Methods: Medline/Pubmed and Cochrane databases were searched till June 8, 2023, with a strategy that included target site (pancreaticobiliary and related terms), diagnostic method (bile duct brushing and related terms), and keywords for diagnostic performance (for Cochrane database). Inclusion criteria included studies that have assessed bile duct cytology (BDC) for pancreaticobiliary duct stricture with a sample size of over 50, provided cytological diagnoses similar to the WHO system with details to deduce true positives, true negatives, false positives, and false negatives through subsequent final diagnoses (benign vs. malignant). The exclusion criteria were the fewer sample size, assessment through other cytological categories, limited data, and clinical setting. Two authors independently reviewed the result of the search strategy. The quality of the selected articles was assessed by the QUADAS-2 tool. Bivariate random-effects model was used to get the pooled sensitivity and specificity. Heterogeneity across studies was assessed using I-squared statistics, and potential sources were found using meta-regression. Pooled and a range of ROM in each category was analyzed.
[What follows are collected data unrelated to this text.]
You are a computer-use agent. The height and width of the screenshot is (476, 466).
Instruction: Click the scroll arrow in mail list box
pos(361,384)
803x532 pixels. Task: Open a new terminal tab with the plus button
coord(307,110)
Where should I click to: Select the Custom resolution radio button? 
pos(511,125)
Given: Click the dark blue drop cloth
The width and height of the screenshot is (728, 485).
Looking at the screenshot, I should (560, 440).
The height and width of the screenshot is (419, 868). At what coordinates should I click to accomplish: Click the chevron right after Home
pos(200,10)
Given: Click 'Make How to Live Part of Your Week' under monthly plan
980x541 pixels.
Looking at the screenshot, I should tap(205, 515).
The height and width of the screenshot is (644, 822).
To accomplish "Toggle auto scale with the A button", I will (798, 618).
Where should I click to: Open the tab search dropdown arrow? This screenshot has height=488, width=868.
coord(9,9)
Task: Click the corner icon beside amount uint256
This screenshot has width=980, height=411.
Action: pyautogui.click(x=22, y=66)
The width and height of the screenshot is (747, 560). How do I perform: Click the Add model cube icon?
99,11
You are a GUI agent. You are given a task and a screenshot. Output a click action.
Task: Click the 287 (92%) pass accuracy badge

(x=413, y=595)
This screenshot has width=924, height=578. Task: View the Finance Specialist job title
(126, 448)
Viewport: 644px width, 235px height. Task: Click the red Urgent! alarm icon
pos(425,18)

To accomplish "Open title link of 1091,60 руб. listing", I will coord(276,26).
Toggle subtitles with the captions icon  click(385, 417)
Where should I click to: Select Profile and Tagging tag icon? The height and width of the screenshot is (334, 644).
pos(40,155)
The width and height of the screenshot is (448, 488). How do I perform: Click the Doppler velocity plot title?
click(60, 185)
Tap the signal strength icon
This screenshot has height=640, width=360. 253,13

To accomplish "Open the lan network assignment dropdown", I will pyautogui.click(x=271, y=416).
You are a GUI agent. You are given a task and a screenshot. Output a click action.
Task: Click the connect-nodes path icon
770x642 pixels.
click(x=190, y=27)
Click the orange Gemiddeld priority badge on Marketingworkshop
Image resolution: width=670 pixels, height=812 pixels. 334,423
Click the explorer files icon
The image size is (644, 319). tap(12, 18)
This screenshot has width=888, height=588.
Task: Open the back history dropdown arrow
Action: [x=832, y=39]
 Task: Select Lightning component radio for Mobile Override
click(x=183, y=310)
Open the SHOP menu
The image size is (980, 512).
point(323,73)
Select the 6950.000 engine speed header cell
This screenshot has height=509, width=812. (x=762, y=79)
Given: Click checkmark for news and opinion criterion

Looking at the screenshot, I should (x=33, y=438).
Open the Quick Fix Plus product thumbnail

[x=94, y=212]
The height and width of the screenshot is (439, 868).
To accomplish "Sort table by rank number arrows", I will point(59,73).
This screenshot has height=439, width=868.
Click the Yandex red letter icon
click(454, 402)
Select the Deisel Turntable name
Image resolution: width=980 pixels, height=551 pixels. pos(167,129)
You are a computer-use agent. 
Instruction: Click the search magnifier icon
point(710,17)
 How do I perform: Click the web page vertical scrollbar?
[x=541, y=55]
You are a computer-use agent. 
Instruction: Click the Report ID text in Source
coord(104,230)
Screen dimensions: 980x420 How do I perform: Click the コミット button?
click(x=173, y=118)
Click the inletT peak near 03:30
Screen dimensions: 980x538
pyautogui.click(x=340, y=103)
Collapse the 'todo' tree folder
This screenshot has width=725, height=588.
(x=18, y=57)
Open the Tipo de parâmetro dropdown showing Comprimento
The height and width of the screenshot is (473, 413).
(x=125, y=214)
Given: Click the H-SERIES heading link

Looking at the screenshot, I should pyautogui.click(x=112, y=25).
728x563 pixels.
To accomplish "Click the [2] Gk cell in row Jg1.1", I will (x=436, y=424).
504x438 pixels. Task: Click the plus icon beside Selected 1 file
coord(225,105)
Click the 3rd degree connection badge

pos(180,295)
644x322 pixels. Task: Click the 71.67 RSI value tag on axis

Results: Thirteen studies were included with 4,398 bile duct brushings. The pooled sensitivity is 0.437 (95% CI: 0.371-0.504), and the pooled specificity is 0.972 (95% CI: 0.943-0.987). The ROM in various categories are as follows: inadequate/nondiagnostic: 23-100% (pooled: 50.15%), benign/negative for malignancy: 22-70% (38%), atypical: 0-95% (66%), suspicious for malignancy: 74-100% (89%), malignant: 91-100% (98%).

Conclusion: Even with standard cytological categories, the sensitivity of BDC remains low. The review has analyzed and discussed potential causes of heterogeneity that will be helpful for future diagnostic studies.